Work required:
Where the line containing "Click the left yellow low-range segment" appears, begin retyping; continue exactly through the final line of the data. Omit every picture.

Extracted data entries:

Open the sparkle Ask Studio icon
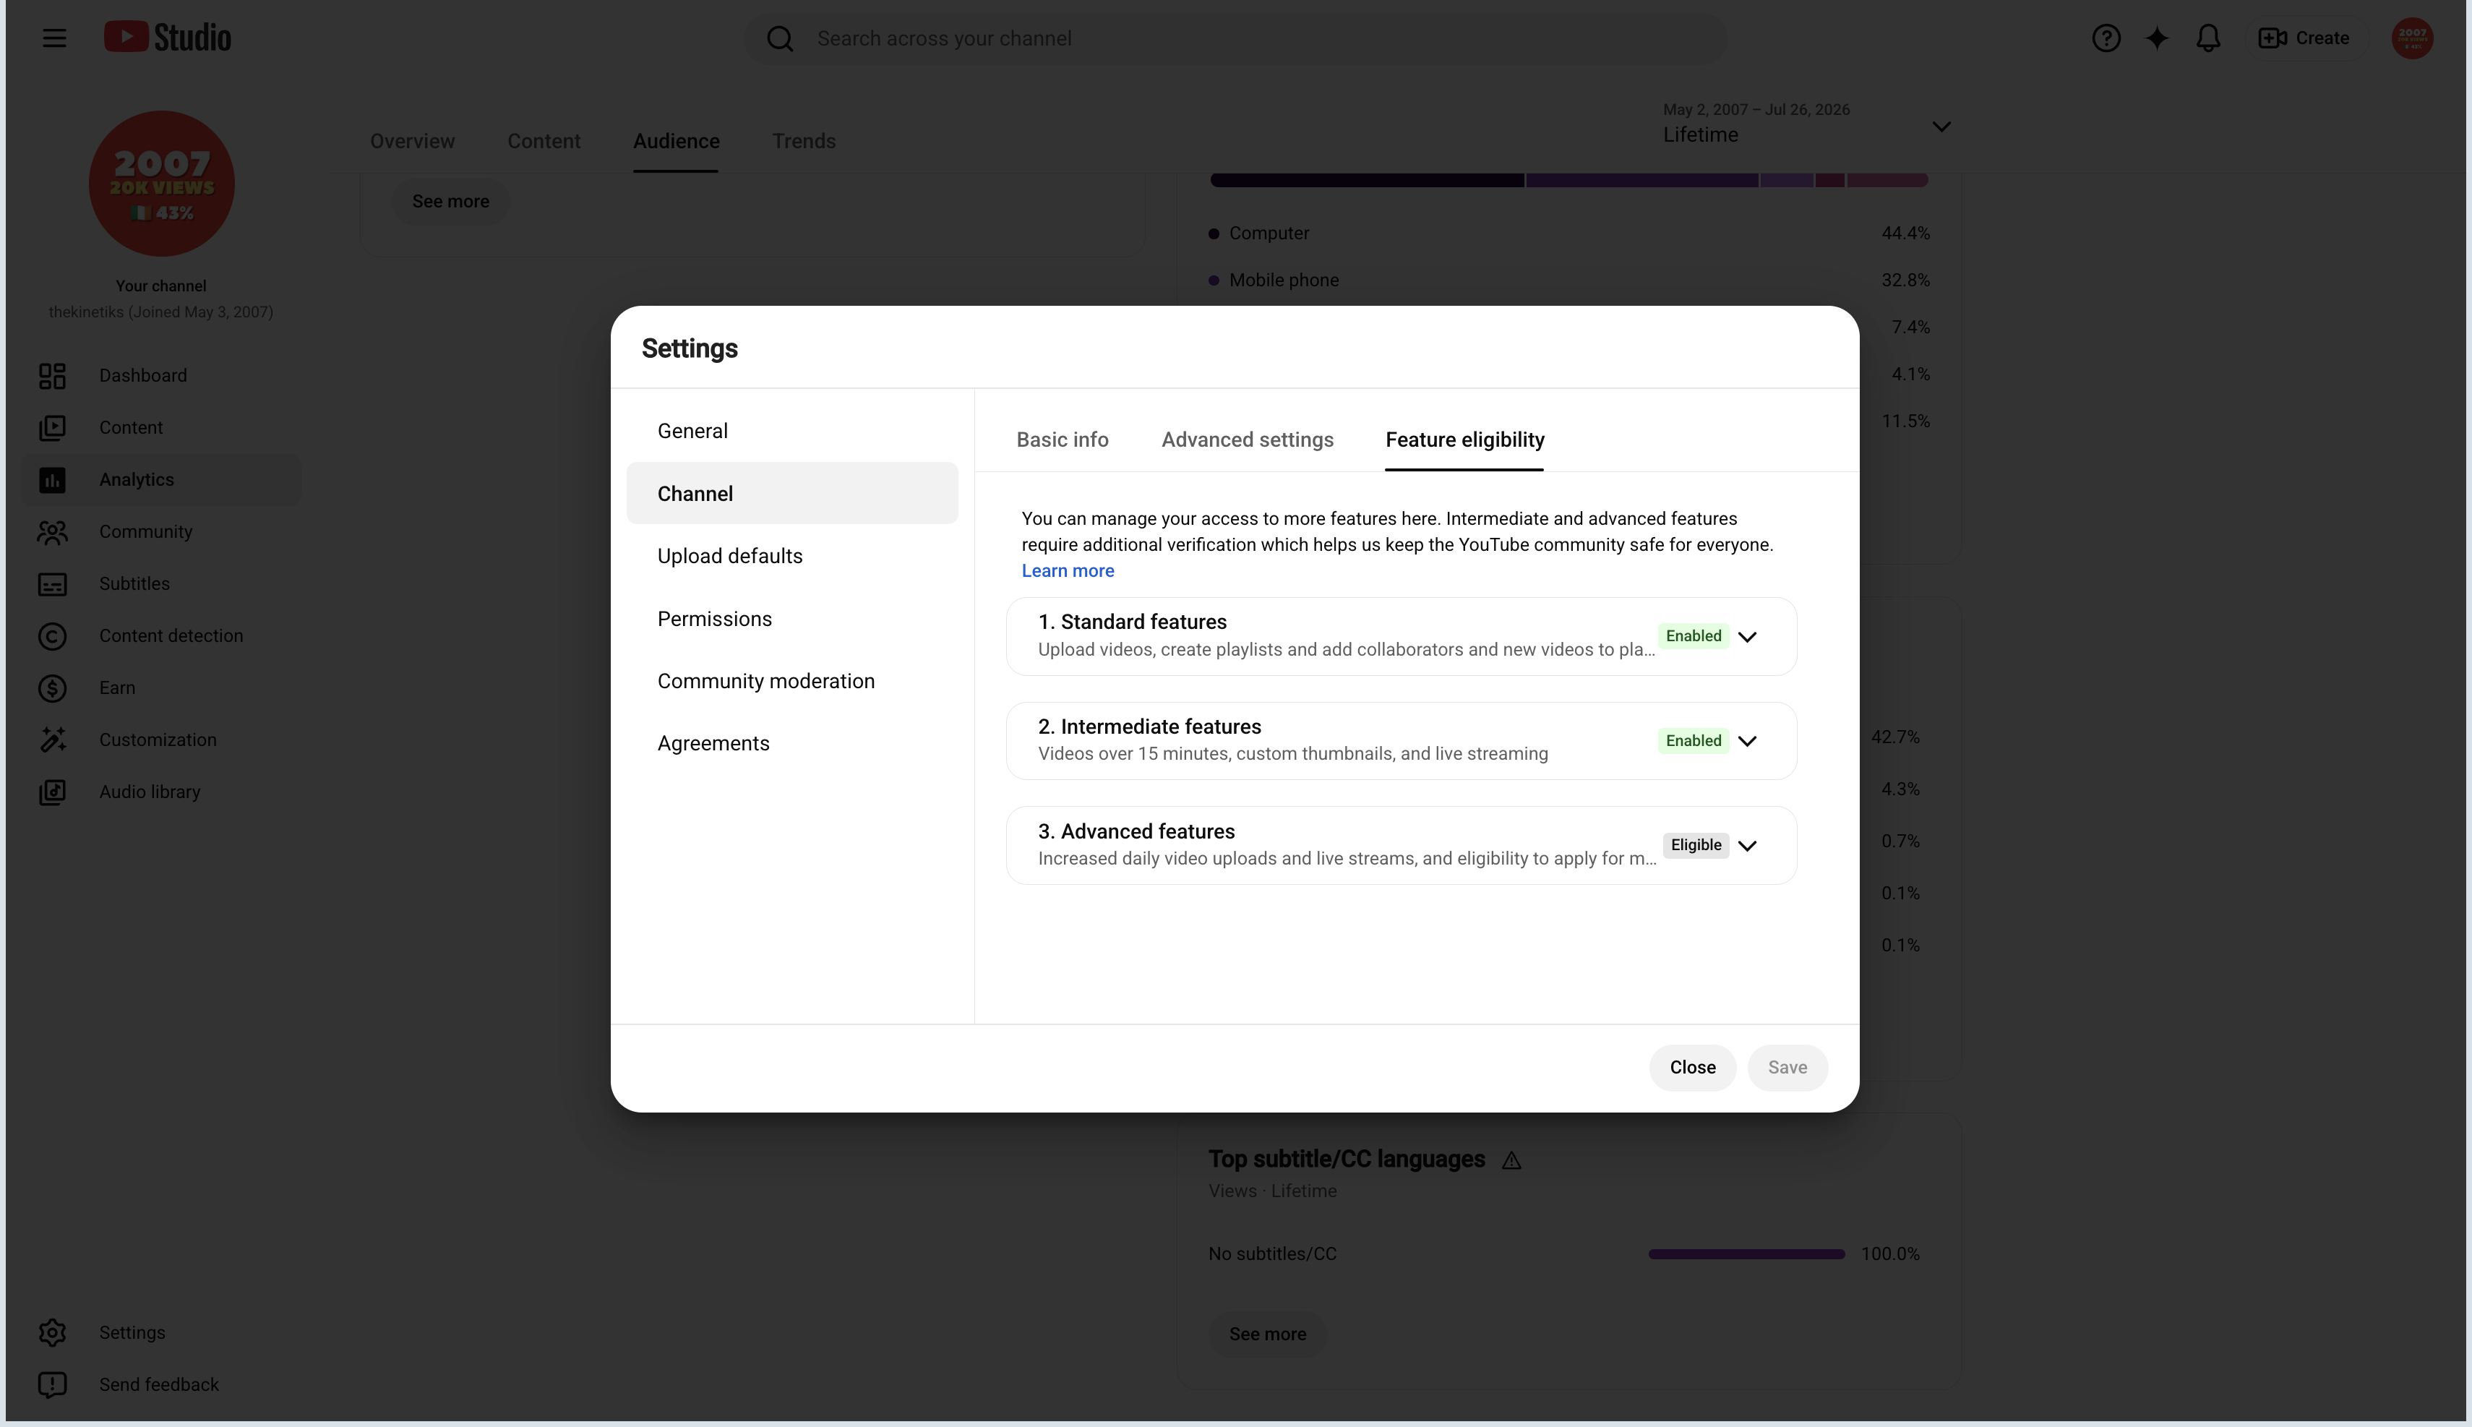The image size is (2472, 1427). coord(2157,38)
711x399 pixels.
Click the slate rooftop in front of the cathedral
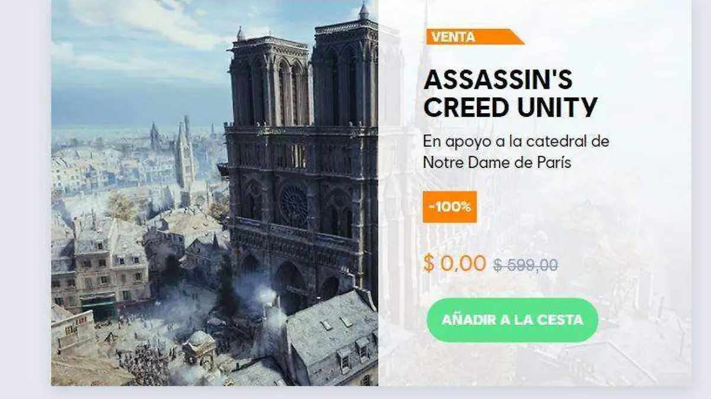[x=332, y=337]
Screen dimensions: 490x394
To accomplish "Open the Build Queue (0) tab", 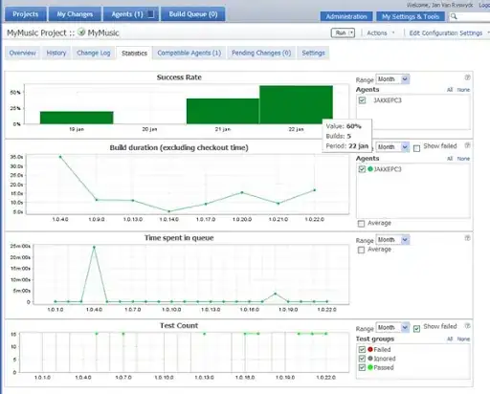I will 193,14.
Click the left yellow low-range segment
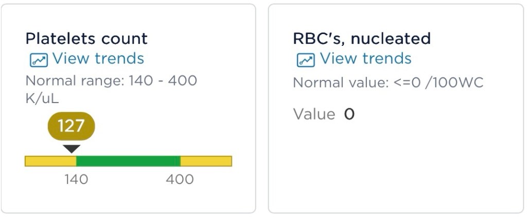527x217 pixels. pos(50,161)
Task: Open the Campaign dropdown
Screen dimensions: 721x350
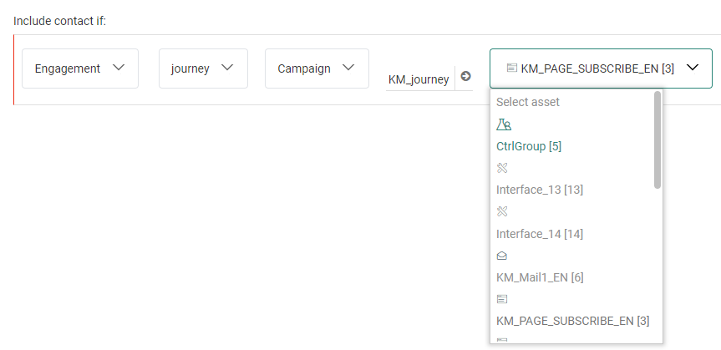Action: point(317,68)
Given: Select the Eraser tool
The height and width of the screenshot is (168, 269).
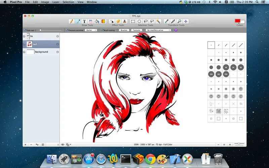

Task result:
Click the left yellow low-range segment
527x217 pixels. pos(50,161)
Task: Open the Campaign dropdown
Screen dimensions: 721x350
Action: point(317,68)
Given: Select the Eraser tool
The height and width of the screenshot is (168, 269).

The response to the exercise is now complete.